2024-12-03: 6-all-vs-all-similarity-queryId_targetId_eValue-Dec3_2024_updated.tsv.gz is added. The representative ids were substituted
2023-06-05: 6-all-vs-all-similarity-queryId_targetId_eValue.tsv.gz is added
2023-05-25: Erroneous merge in fragment removal step was solved. cluFlag column is added to file 3 so that all of the human proteins
2023-03-19: 5-allmembers-repId-entryId-cluFlag-taxId.tsv.gz is added.
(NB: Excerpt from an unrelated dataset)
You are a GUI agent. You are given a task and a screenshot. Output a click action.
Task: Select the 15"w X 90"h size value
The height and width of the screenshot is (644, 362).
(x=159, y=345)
Now it is available to see all mapping information of AFDB. The identifiers in file 1, 2 and 3 are removed.

Website

For an interactive view on a subset of the data please check out our website here.

Data description

1-AFDBClusters-entryId_repId_taxId.tsv.gz: AFDB clusters' infomation

memberID identifier of member in cluster
repId identifier of the representative
taxId the taxonomy ID of the member

2-repId_isDark_nMem_repLen_avgLen_repPlddt_avgPlddt_LCAtaxId.tsv.gz: Cluster overview files

repID: ID of the representative protein in the Foldseek cluster
isDark: whether the protein is from a dark proteome (0 = not dark, 1 = dark)
nMem: number of members in the Foldseek cluster without fragments
repLen: length of the representative protein sequence
avgLen: average length of the protein sequences in the Foldseek cluster
repPlddt: predicted Local Distance Difference Test (pLDDT, which is per-residue confidence score) score of the representative protein structure
avgPlddt: average PLDDT score of the protein structures in the Foldseek cluster
LCAtaxID: the taxonomy ID of the lowest common ancestor (LCA) of the proteins in the Foldseek cluster

3-sapId_sapGO_repId_cluFlag_LCAtaxId.tsv.gz: Human cluster

human ID: ID of the human protein
GOs: Gene Ontology terms associated with the protein
rep ID: ID of the representative protein if the human protein is clustered in the Foldseek clustering step
cluFlag 1: clustered in AFDB50, 2: clustered in AFDB clusters, 3: removed (fragments in Foldseek clusters), 4: removed (singletons in Foldseek clusters)
LCA taxonomy ID: LCA taxonomy ID of the cluster where the human protein is assigned

4-domain-clustering.zip: Domain analysis related files

5-allmembers-repId-entryId-cluFlag-taxId.tsv.gz: cluster information of 214 million AFDB sequences

repId identifier of the representative
memId identifier of the member - AFDB sequences
cluFlag 1: clustered in AFDB50, 2: clustered in AFDB clusters, 3: removed (fragments in Foldseek clusters), 4: removed (singletons in Foldseek clusters)
taxId the taxonomy ID of the member

6-all-vs-all-similarity-queryId_targetId_eValue.tsv.gz: cluster similarity e-value

queryId identifier of the query
targetId identifier of the target
e-value similairty e-value

7-AFDB50-repId_memId.tsv.gz: sequence clusters AFDB50

repId identifier of the representative
memId identifier of the member - AFDB50 sequence

commands.gz: script used to analysis

License

All files are available under a Creative Commons Attribution 4.0 International License.